## Testo fornito:
Di colpo, venuta ormai meno l’esigenza di comprimere il dibattito, la premura passa e l’esame del disegno di legge viene calendarizzato in Assemblea nella settimana dal 21 al 23 maggio.
Non solo: essendo stato il provvedimento inserito al quarto punto all’ordine del giorno, è presumibile che se ne riparlerà a giugno, dopo le elezioni europee.
Tre indizi, dunque, che provano di come la marginalità delle Camere sia tale da far saltare le più elementari regole del gioco parlamentare, a cominciare da quelle che regolano l’esito delle votazioni.
All’apparenza possono sembrare mere questioni procedurali, e quindi sostanzialmente di poca o nessuna importanza. Però chiediamoci: se l’opposizione non può nutrire neppure la remota speranza di profittare degli incidenti di percorso della maggioranza, perché questa può sempre sovvertire l’esito delle votazioni parlamentari, che ci sta a fare?
È certamente vero che l’opposizione deve puntare sull’azione di critica e di controllo nei confronti della maggioranza, per metterla in difficoltà innanzi tutto nei confronti dell’opinione pubblica.
Ma questo non significa che debba rinunciare a sconfiggerla, mettendone in risalto le défaillance che la trasformano da maggioranza politica in maggioranza numerica. Situazione peraltro cui la maggioranza può sempre rimediare tramite l’Aula o l’altro ramo del Parlamento.
Il vero è che di cattivo precedente in cattivo precedente si è toccato ormai il fondo. Da qui tre considerazioni. Innanzi tutto il ruolo dei Presidenti di Commissione.
A loro non può essere certo chiesta l’assoluta imparzialità che si pretende dai Presidenti di Assemblea, tant’è che, al contrario di loro, essi votano. Ma il rispetto delle regole sì, anche quando la loro applicazione va contro la maggioranza cui appartengono.
Forse costoro si potranno ritenere soddisfatti per aver portato a casa il risultato e magari potranno includere queste furbate nel loro cursus honorum politico.
Ma il prezzo pagato dalle istituzioni è troppo alto da poter essere sopportato. Anche perché è facile prevedere che a parti politiche invertite simili decisioni si ritorceranno contro per cui si invocheranno questi cattivi precedenti perché un domani un disegno di legge sia votato e rivotato finché non approvato o sia parcheggiato il più presto possibile in Assemblea per comprimere l’esame in Commissione.

## Voci estratte:
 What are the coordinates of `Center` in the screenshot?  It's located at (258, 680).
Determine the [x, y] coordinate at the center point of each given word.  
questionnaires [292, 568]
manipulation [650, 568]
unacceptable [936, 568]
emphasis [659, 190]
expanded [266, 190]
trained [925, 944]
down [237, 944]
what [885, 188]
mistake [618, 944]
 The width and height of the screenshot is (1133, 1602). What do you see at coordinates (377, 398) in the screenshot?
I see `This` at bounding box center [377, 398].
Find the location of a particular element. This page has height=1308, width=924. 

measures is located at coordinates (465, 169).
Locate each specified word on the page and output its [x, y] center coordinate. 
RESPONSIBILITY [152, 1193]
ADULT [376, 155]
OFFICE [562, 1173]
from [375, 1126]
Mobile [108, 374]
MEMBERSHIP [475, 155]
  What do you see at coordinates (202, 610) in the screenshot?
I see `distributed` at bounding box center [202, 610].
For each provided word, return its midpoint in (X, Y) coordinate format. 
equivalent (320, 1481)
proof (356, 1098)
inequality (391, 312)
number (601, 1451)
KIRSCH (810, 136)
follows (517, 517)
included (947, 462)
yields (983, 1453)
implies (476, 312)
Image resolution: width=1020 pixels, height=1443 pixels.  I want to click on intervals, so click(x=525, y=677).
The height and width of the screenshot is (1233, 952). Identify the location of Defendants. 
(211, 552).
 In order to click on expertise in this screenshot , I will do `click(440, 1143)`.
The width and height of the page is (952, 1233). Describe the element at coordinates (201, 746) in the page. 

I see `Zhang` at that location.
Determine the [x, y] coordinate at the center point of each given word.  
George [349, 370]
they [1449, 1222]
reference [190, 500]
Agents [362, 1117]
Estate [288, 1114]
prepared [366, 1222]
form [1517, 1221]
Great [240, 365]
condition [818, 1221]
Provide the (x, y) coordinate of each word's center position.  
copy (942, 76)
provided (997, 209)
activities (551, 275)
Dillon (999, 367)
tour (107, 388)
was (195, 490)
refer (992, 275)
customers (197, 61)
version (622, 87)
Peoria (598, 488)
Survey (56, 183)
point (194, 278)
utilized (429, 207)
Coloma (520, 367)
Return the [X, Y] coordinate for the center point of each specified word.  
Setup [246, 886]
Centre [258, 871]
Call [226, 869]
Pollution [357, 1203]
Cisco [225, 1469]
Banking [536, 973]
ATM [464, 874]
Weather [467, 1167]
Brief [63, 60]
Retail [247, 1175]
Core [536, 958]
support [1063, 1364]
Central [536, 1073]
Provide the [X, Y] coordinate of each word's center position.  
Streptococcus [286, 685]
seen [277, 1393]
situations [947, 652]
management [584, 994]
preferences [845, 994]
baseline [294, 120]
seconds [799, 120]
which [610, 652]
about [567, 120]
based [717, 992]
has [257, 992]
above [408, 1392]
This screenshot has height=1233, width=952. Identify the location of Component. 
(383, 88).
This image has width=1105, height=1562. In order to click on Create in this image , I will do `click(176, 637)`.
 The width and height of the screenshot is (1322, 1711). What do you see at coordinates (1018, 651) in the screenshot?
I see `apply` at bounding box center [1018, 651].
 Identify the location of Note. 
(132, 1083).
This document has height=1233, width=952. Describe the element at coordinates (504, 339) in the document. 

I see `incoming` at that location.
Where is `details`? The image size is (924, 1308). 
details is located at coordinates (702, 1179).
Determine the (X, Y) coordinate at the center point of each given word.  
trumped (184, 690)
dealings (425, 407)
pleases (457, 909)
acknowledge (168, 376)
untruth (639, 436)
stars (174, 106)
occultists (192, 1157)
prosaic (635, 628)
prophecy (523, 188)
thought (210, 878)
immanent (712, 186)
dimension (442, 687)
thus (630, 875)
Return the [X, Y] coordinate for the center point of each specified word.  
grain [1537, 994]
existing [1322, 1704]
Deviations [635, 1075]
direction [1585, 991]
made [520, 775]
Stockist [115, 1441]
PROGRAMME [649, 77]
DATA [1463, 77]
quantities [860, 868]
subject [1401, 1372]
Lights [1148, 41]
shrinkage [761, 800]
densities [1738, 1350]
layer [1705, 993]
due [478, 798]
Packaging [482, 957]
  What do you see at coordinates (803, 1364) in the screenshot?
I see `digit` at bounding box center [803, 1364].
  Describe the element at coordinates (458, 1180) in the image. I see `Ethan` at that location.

## Consegna 1:
Riformuli in modo più conciso il paragrafo del testo sulle regole parlamentari che inizia con «Ma il prezzo pagato dalle istituzioni», conservandone i fatti principali.
## Consegna 2:
Prosegua il testo sulle regole parlamentari a partire dall'ultima frase riportata.

## Risposta 1:
Il prezzo pagato dalle istituzioni è troppo alto per essere sopportato. A parti politiche invertite, infatti, simili decisioni si ritorceranno contro chi le ha prese. Questi cattivi precedenti verranno invocati per far votare e rivotare un disegno di legge finché non sia approvato. Oppure serviranno a parcheggiarlo al più presto in Assemblea, così da comprimere l'esame in Commissione.

## Risposta 2:
In secondo luogo il ruolo dei funzionari, a cominciare dal Segretario generale, che sono chiamati a garantire il rispetto dei regolamenti perché al servizio non della maggioranza di turno ma dell’istituzione parlamentare da cui dipendono.
Di un loro intervento, in tutte queste vicende, non v’è traccia sicché rimane il dubbio se il loro silenzio sia dovuto a marginalità o a succube complicità.
Infine il Presidente della Camera che stavolta, con lettera inviata al Presidente della Commissione affari costituzionali il 25 aprile, ha preso posizione, da un lato ricordando che non spetta a lui ma al Presidente della Commissione indire le votazioni e proclamarne l’esito, dall’altro però invitando per il futuro che tale fase deve avvenire nel rispetto del massimo rigore procedurale e fattuale, tra cui l’immediata indizione della controprova. Se non una sconfessione di quanto operato, poco ci manca.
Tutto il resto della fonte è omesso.